Tasting rooms such as Mark Herold Wines are reporting big crowds, particularly over the past couple of weekends. Business is way up during a usually slow tourism season for Wine Country.

The Hutala’s were in Napa celebrating their anniversary. “It’s like 75, something like that. And it’s very strange,” Jason Hutala told KPIX 5 on Friday.

Normally they choose Lake Tahoe, but not this year. “We love to go up there this time of year, but there’s not enough snow if you just want to go and play,” Hutala said.

In the Sierra on Friday, the slopes were open, but the only snow was manmade. That’s not good enough for the couple from Sacramento.

“Since it’s nice enough this time of year, we decided to go to Napa,” Hutala said.

Some Lake Tahoe hotels told KPIX 5 that they are booking half of what they were compared to this time last year.

Clay Gregory of Visit Napa Valley said, “No snow means that people are going to be more likely to come here than they might be otherwise.”

Overall, Napa is seeing nearly 25 percent more visitors than last winter. January is supposed to be slow around here.

You won’t see wineries complaining about the increased business. “Normally some of our tasting room staff gets a little bored sometimes,” said Hailey Trefethen of Trefethen Family Vineyards. “It’s great. It’s so much fun having people in here.”

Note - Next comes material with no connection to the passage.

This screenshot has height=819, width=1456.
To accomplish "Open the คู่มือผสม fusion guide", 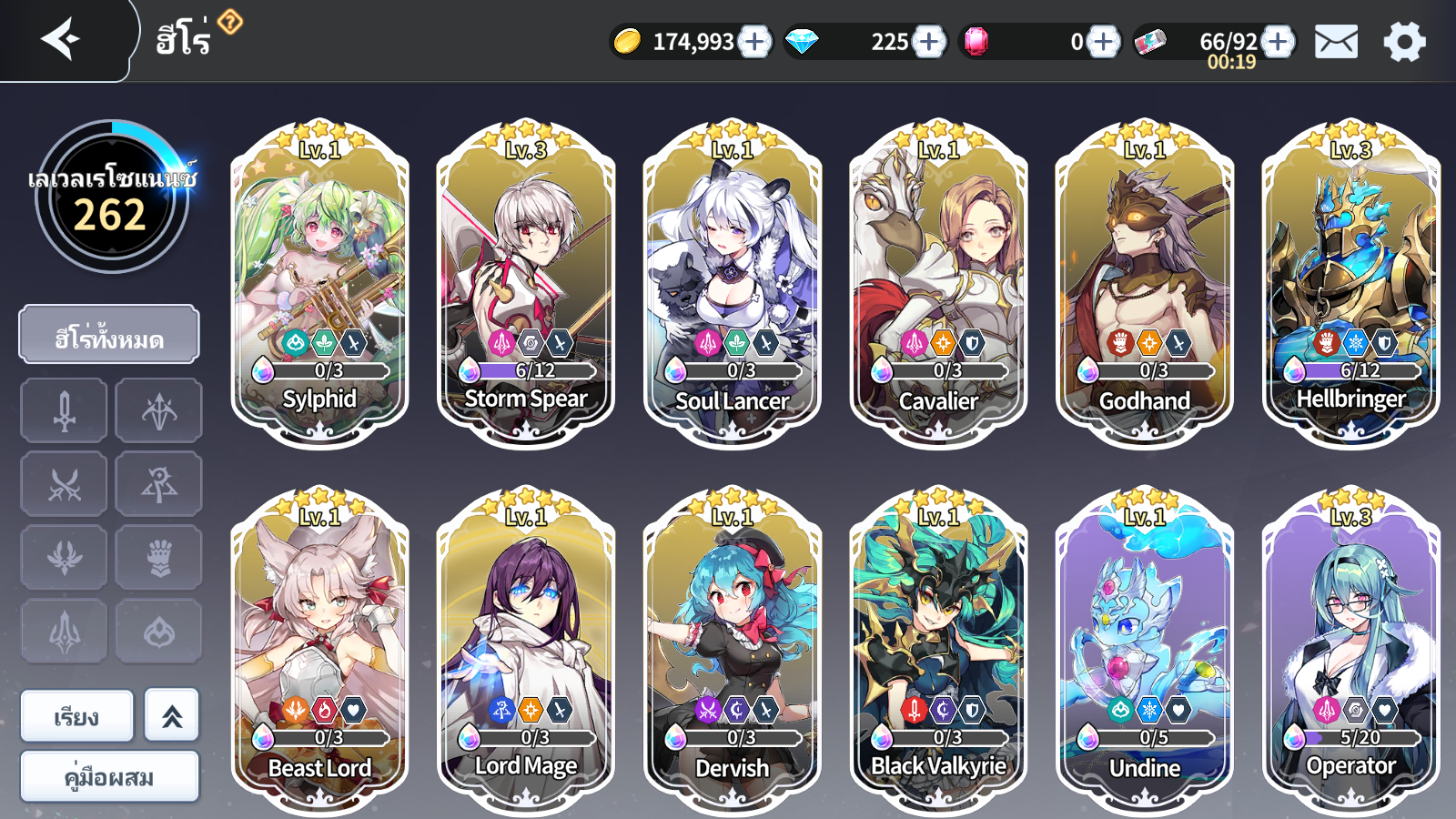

“Beautiful and sunny. Just perfect,” said Jennifer Bekin, who was also visiting the region.

This weekend, it will look like a different season in Wine Country. It will also feel like one, with highs in the 70s in Napa on Saturday and Sunday. The only thing missing will be fruit on the vines.

While the spike in tourism is welcome, some winemakers are worried that the warm temperatures this winter could impact next year’s crop.